Lenovo's 14-inch laptop offers a powerful APU, space for two NVMe SSDs, and very good battery runtimes. The RAM (16 GB, dual-channel mode) cannot be expanded.
https://www.notebookcheck.net/Lenovo-IdeaPad-5-14ALC05-in-review-Compact-powerful-enduring.540501.0.html
Sascha, et al: are you ABSOLUTELY sure about that 5.4 Wh idling?
Not the first Ryzen we see with these numbers, and Intel's have to trouble hitting <3 Wh on this same Compal battery. I don't get it.

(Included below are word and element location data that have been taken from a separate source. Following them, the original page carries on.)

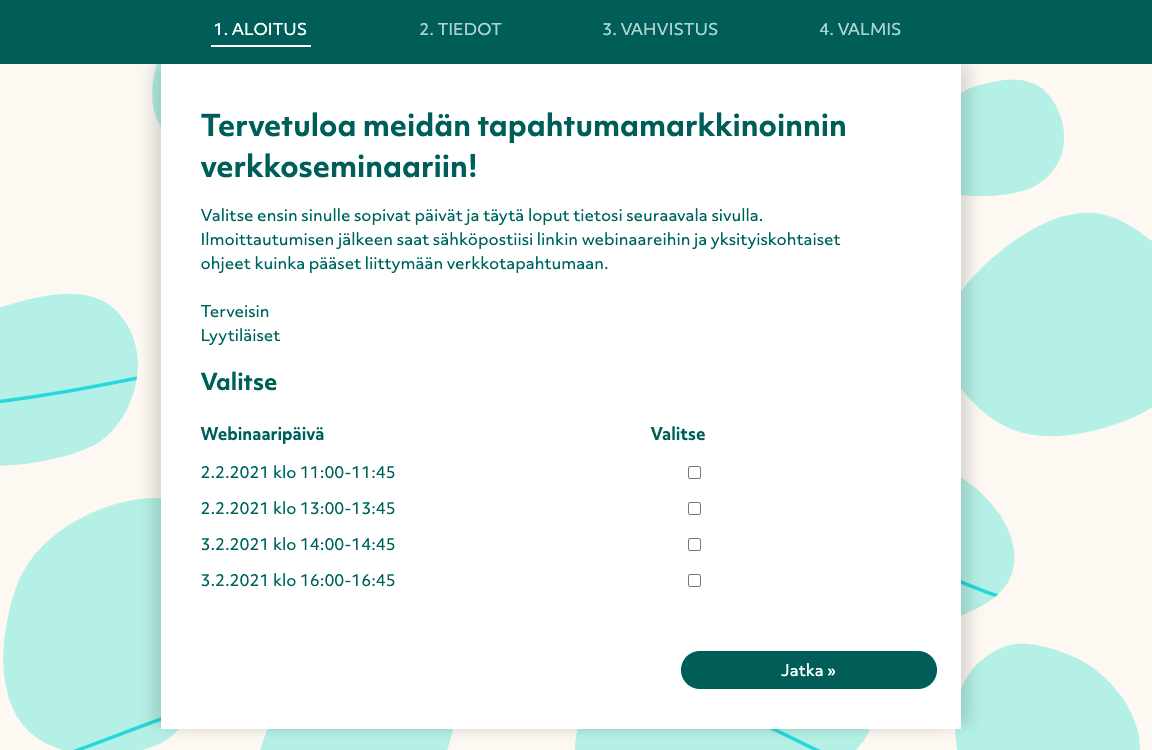Toggle the 3.2.2021 klo 16:00-16:45 checkbox
1152x750 pixels.
point(694,581)
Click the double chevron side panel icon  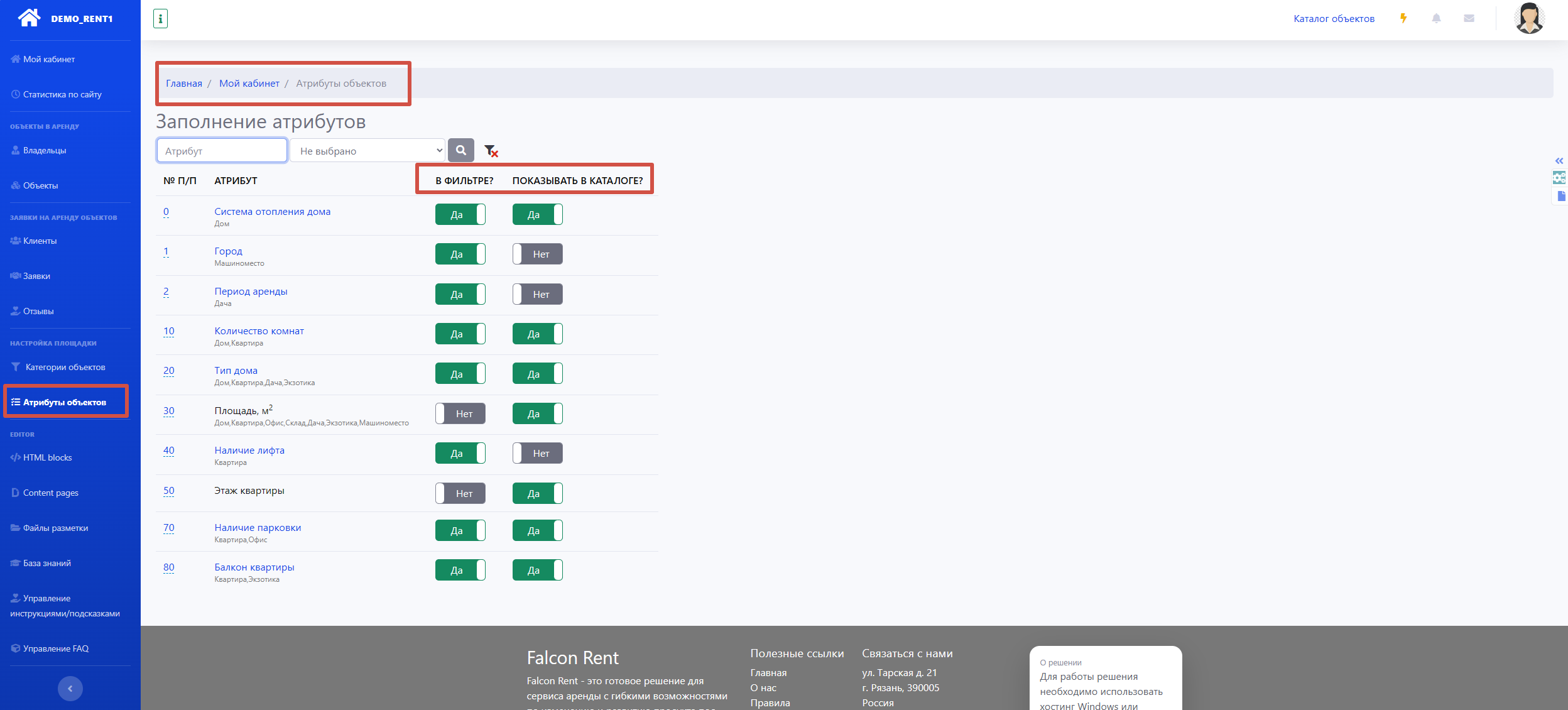(x=1559, y=161)

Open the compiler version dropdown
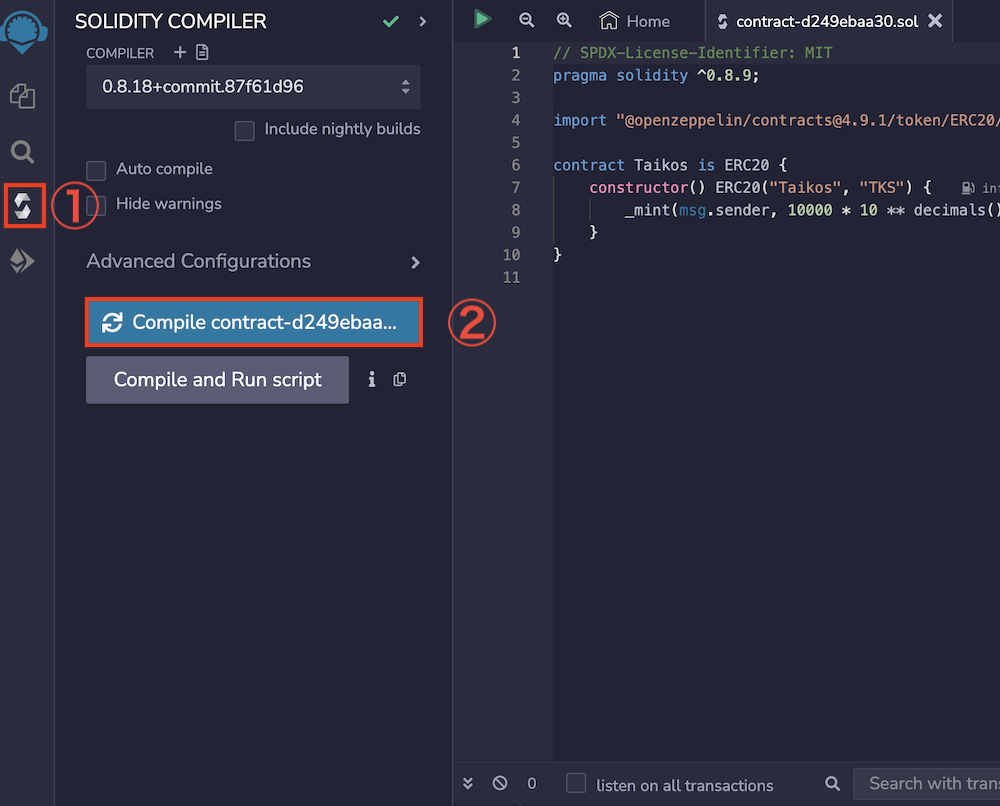(253, 87)
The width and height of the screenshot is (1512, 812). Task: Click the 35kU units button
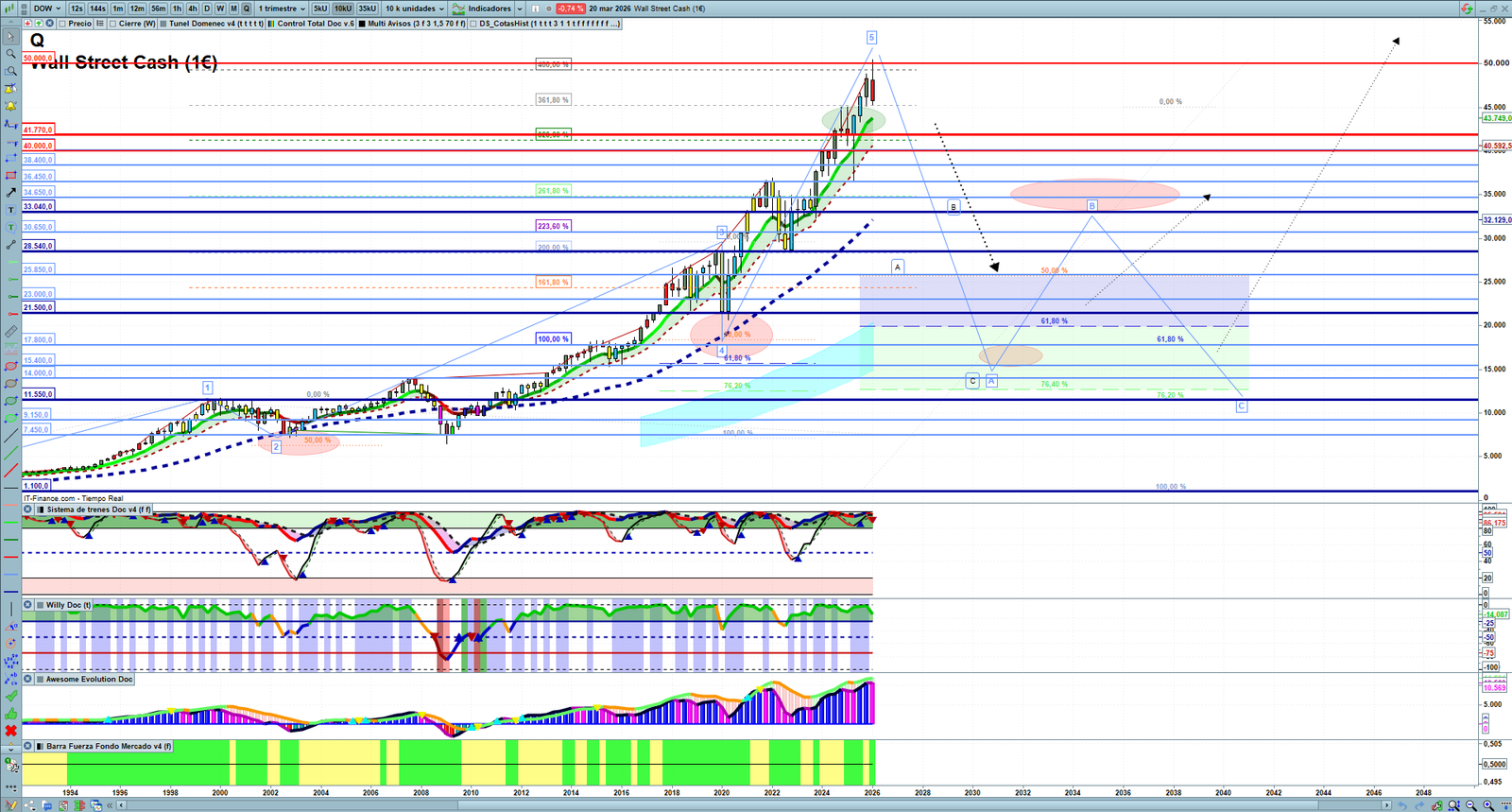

If you (1) blow up those 3 Wh by factoring out all the Intel tricks, so:
no more reduced panel self-refresh (60Hz -> 40 Hz),
no more uncoupled VDDC (which Lucienne & up now does anyway),
and forget about 500 MHz LFM...
Then, (2) when you re-adjust for:
AMD-standard 48Hz,
Vari-Bright (AKA "88 nits is enough for everybody"),
and package V gating (for each separate die of Zen cores),
you should arrive right where you started. At 3 Wh. Perhaps even lower. What's going on then?..
Finally you guys have posted the review!
I have purchased the Lenovo Ideapad 5 14ALC05 last April in Malaysia for an equivalent of $620 for Ryzen 5 5500U, 8GB RAM + 512GB SSD.
But mine came with a 44.5 Wh Battery and its charges via 65W proprietary DC port although the USB Type-C port supports Power Delivery.
With this battery capacity, I only manage to achieve an endurance between 5 to 7 hours.
Everything else seems the same. I wonder why Lenovo has shipped this model with different battery capacities.
I bought it 2 months ago (Czech Republic) with the same specifics and it's performing about the same either - I gets more than 10 hours constantly, but it needs to be said, I switched it to the battery saving mode via Radeon power management. BTW, I got it very cheep without preinstalled Windows.